日本学 芸能―東アジアのなかの日本
―川添裕:皇學館大学 平成19年度(2007)
国際日本学 日本文化史 皇學館大學 皇学館大学
日本学 芸能―東アジアのなかの日本
講義の要点:
能や歌舞伎、人形浄瑠璃などの芸能は、日本を代表する芸能文化である。
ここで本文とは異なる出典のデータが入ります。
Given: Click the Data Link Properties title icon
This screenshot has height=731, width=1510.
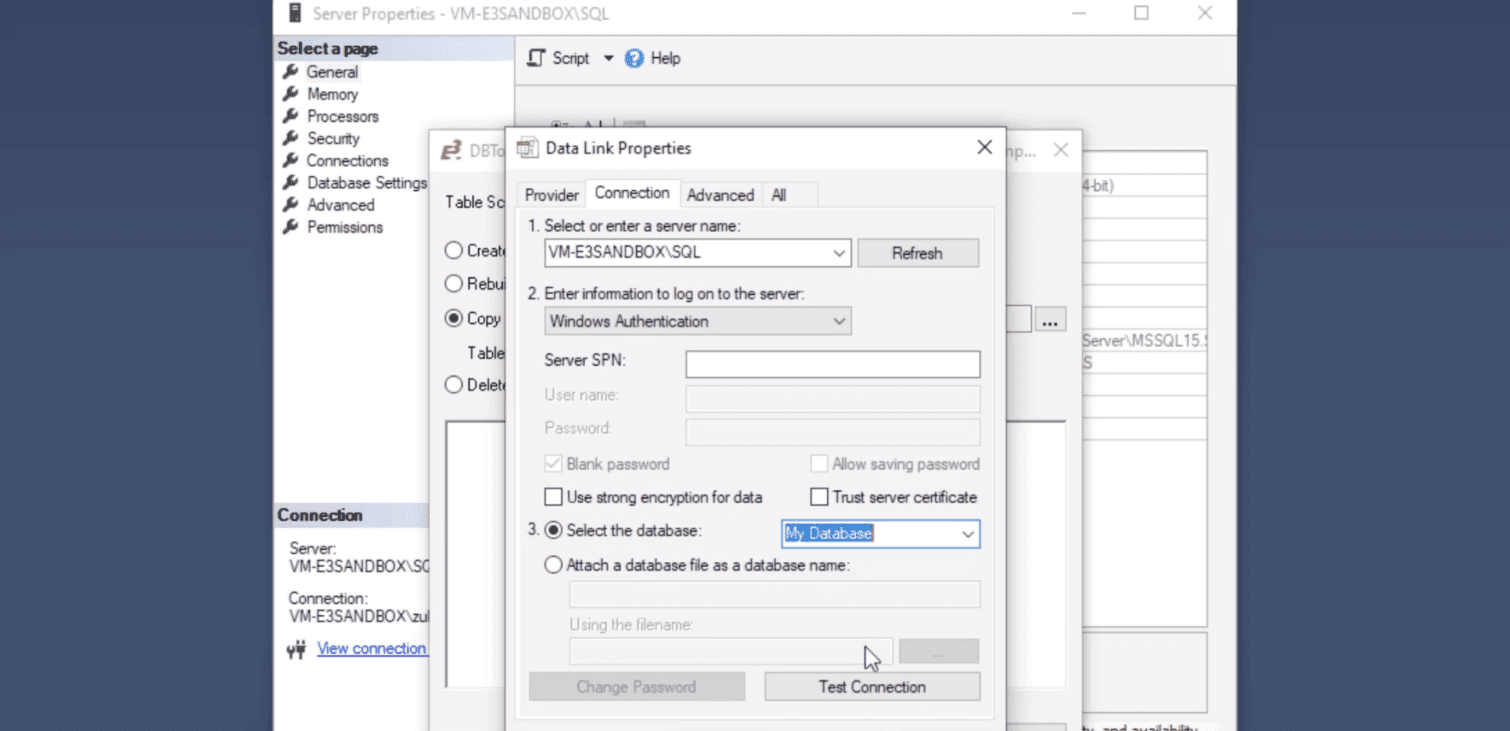Looking at the screenshot, I should pos(527,148).
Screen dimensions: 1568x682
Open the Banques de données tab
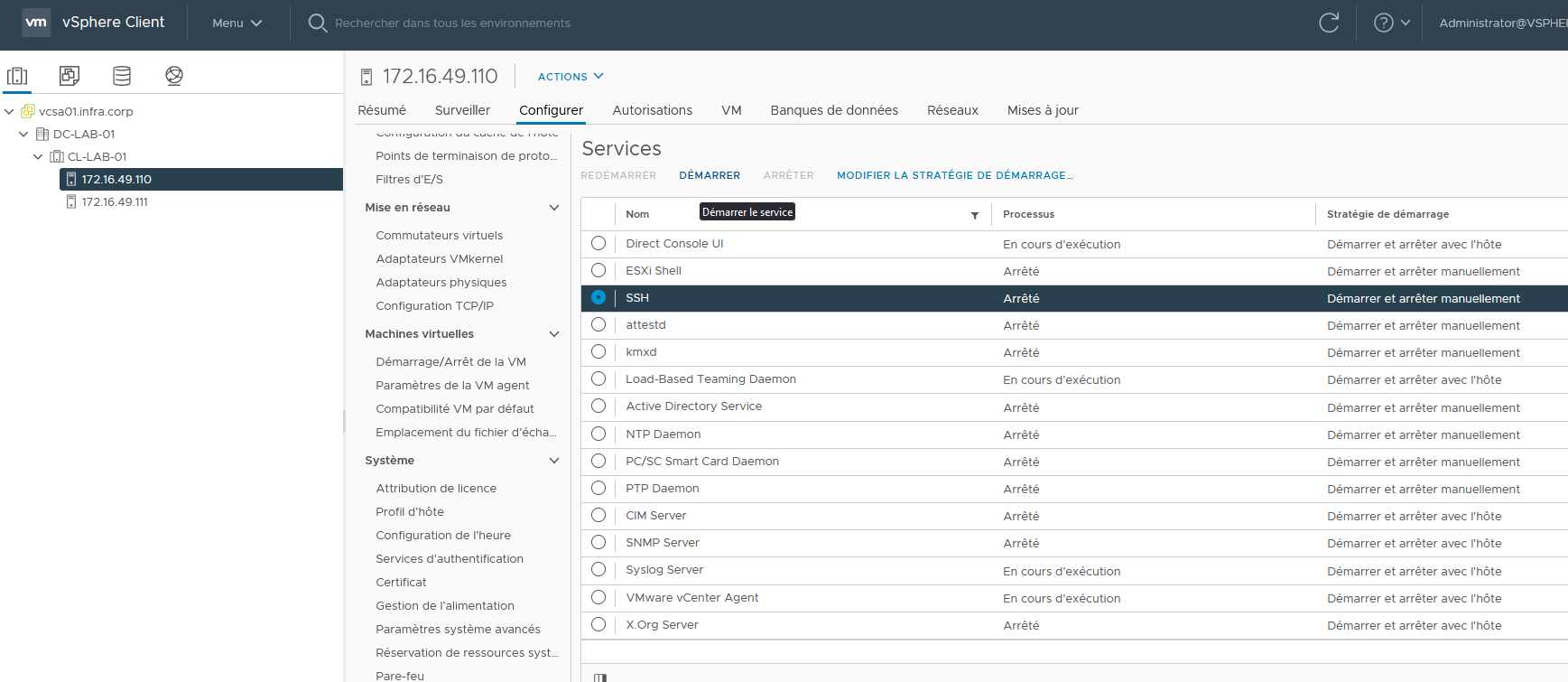coord(833,110)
そしてむろん、これら芸能が日本的な特徴を示すことは事実である。
しかし、じつはそれは物事の一面にしか過ぎず、日本芸能の歴史的な起源や性格をさぐるならば、いくつかの側面における東アジア(特に中国)文化圏との共通性はあきらかであり、その影響下に成立した例は多い。
日本芸能の素晴らしさは、その独自性であるとともに、海外文化(中国文化、東アジア文化)を見事に吸収して価値を形成した「混合性」「混淆性」にあり、そうした物事を見る際の「複眼の思考」「複眼の視点」が必要であることを、かつて日中越の共有文化であったベトナム水上人形と、散楽・猿楽・能の形成史を例に多元的に考えてみたいと思う。
特記1:この日本学を面白いと感じた受講者には「芸能史」の履修をすすめる。また、「メディア論 I、II 」にも関連する視点が多くでてくるはずである。